Володя стоял на крыльце и думал. «Старшой!» — сказал Карпей. «Старший», — повторил Володя вслух, словно взвешивая это слово и постигая его значимость. Старший — стало быть, ответственный за всё: за судьбу всей семьи, за здоровье мамы, Ани, за будущее Оли, Мити и Маняши. И за судьбу деревни Кокушкино тоже. Отец, Илья-Николаевич, считал своим долгом сделать Симбирскую губернию сплошь грамотной, просвещённой. Саша думал о судьбе всего народа и считал себя лично ответственным за его будущее… Лично ответственным…

Лёгкая рука легла на плечо Володи.

— Володюшка!

— Мамочка! Я тебя разбудил?

— Нет. Я не спала и всё слышала. Я тоже пойду в деревню. Людям будет спокойнее, если мы будем рядом. Постараемся им всё объяснить.


Ночью с четверга на пятницу Ульяновы отправились в деревню. Мария Александровна, Володя и Оля. Анна осталась дома с младшими. В избах светились окна. Никто в эту ночь не ложился спать. Люди сидели семьями на крылечках, одетые, обутые, собравшиеся в дальний путь. Малыши спали на руках у матерей. Во всех избах горели лампадки перед иконами, и старики, стоя на коленях, клали земные поклоны, молились о спасении души, об отпущении грехов.

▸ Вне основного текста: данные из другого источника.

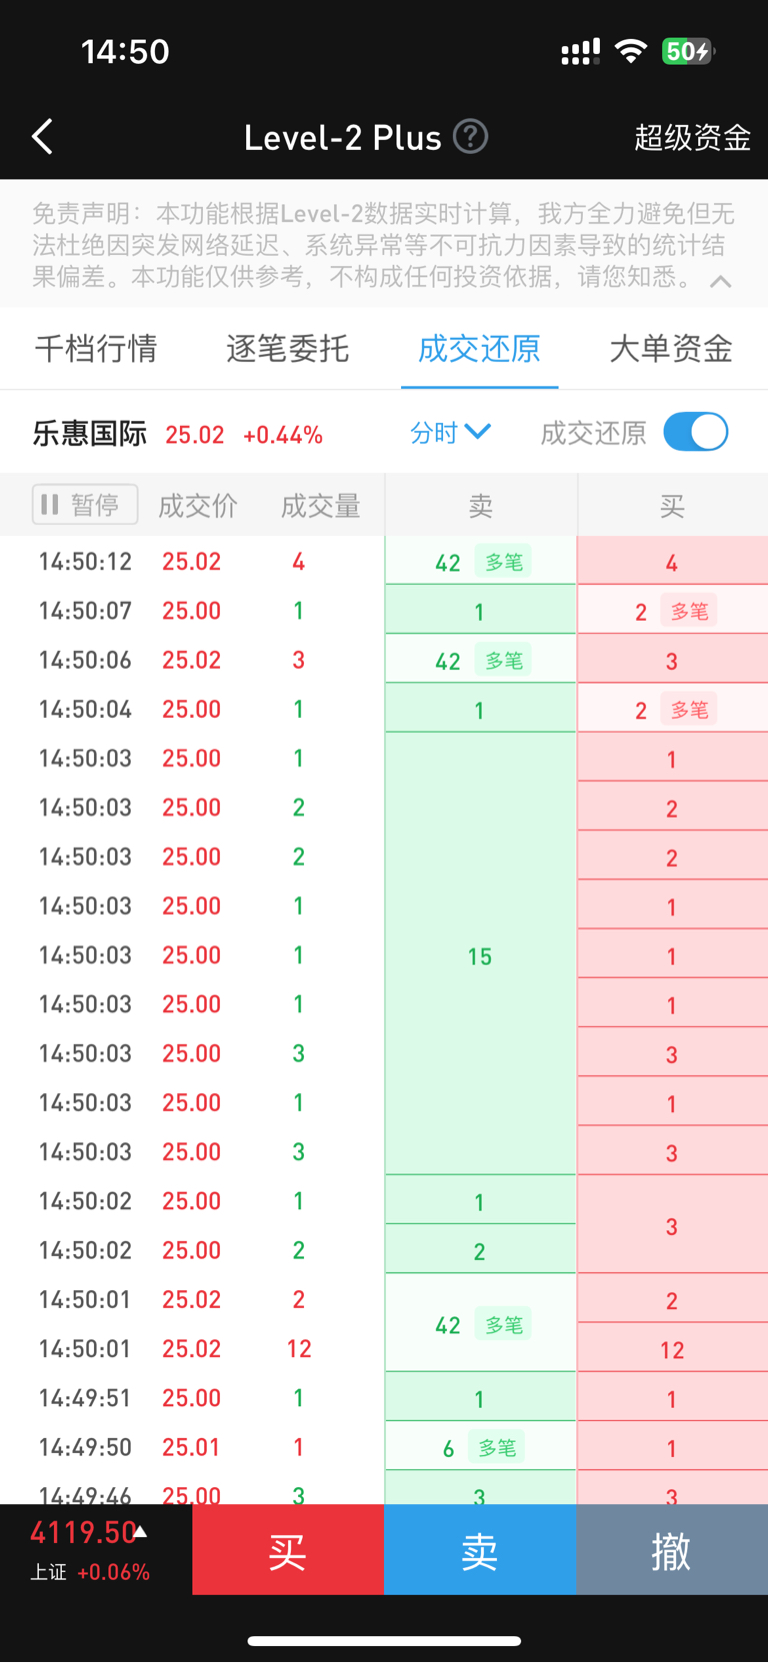Image resolution: width=768 pixels, height=1663 pixels.
Task: Select the sell block showing 15
Action: tap(480, 956)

Мария Александровна присела на скамеечке у крайней избы рядом с хозяйкой Настасьей — знала её давно, была на её свадьбе. Настасья распознала в темноте Марию Александровну, припала ей на грудь, расплакалась.

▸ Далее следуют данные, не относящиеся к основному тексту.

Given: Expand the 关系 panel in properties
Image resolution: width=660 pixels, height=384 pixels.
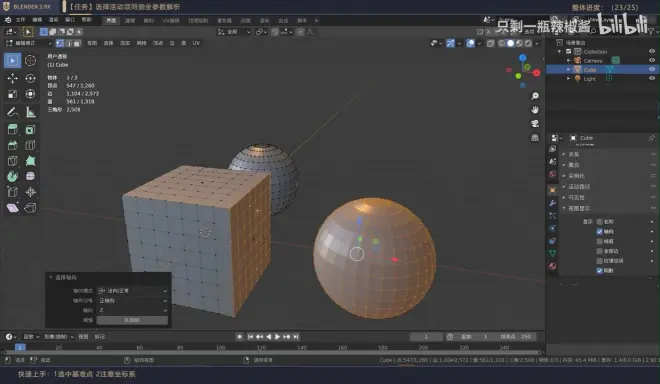Looking at the screenshot, I should pyautogui.click(x=573, y=155).

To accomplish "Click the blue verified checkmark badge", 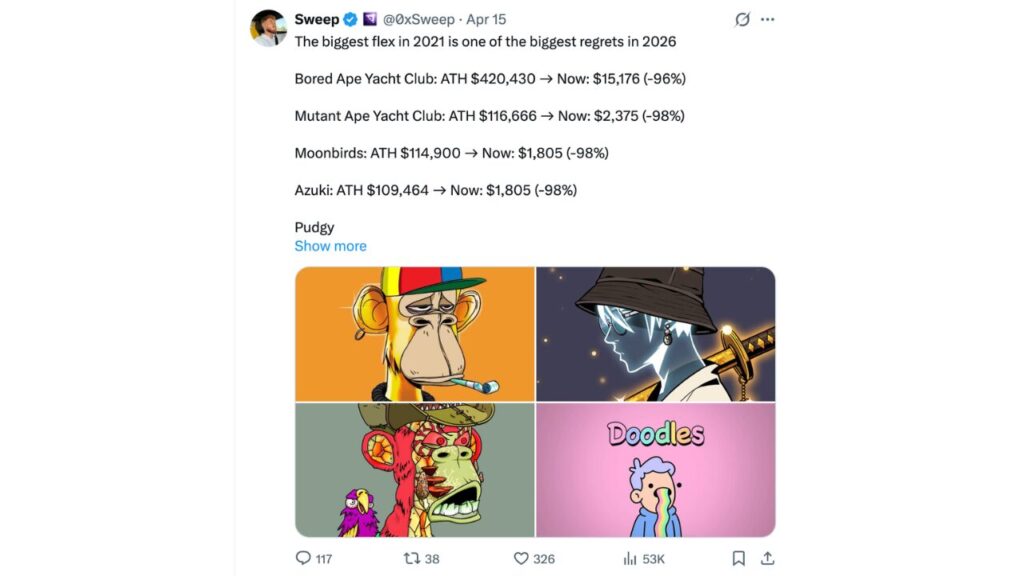I will 351,19.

— Что же ты младшеньких-то бросила? Как они без тебя на тот свет отправятся, всем вместе надобно, — причитала Настасья.

— Полно, полно, Настасья. Ничего плохого не произойдёт. Поверь ты мне. Будет солнечное затмение.



— Вот так и юродивый говорил: поначалу погаснет солнце, потом затрясётся земля, разверзнется…

— Не будет никакого землетрясения.

— Ой ли? — с сомнением покачала головой женщина. — Откуда тебе воля божья известна?

— Да учёные давно всё объяснили. Много веков назад…

В другой избе Оля установила на столе астрономический прибор — теллурий, который принесла с собой, и объяснила собравшимся ребятишкам, как Земля вращается вокруг Солнца и вокруг своей оси, а Луна оборачивается вокруг Земли и сегодня на некоторое время окажется между Землёй и Солнцем. Тень от неё упадёт на Землю.

— Что ты неправду говоришь? — возразил Оле татарский мальчик Мустафа. — Солнце большой, луна маленький.

— Окно больше твоей руки? — спросила его Оля.

— Ну и что?

— А вот прищурь один глаз, а перед другим выставь ладонь, и ты заслонишь ладонью окно.

Мустафа и другие ребятишки щурились, вытягивали ладони.

— А я рукой аж соседнюю избу закрыл, — радостно сообщил Васятка, сын бурлака. — Стало быть, и папаня возвратится и в тартарары не провалимся?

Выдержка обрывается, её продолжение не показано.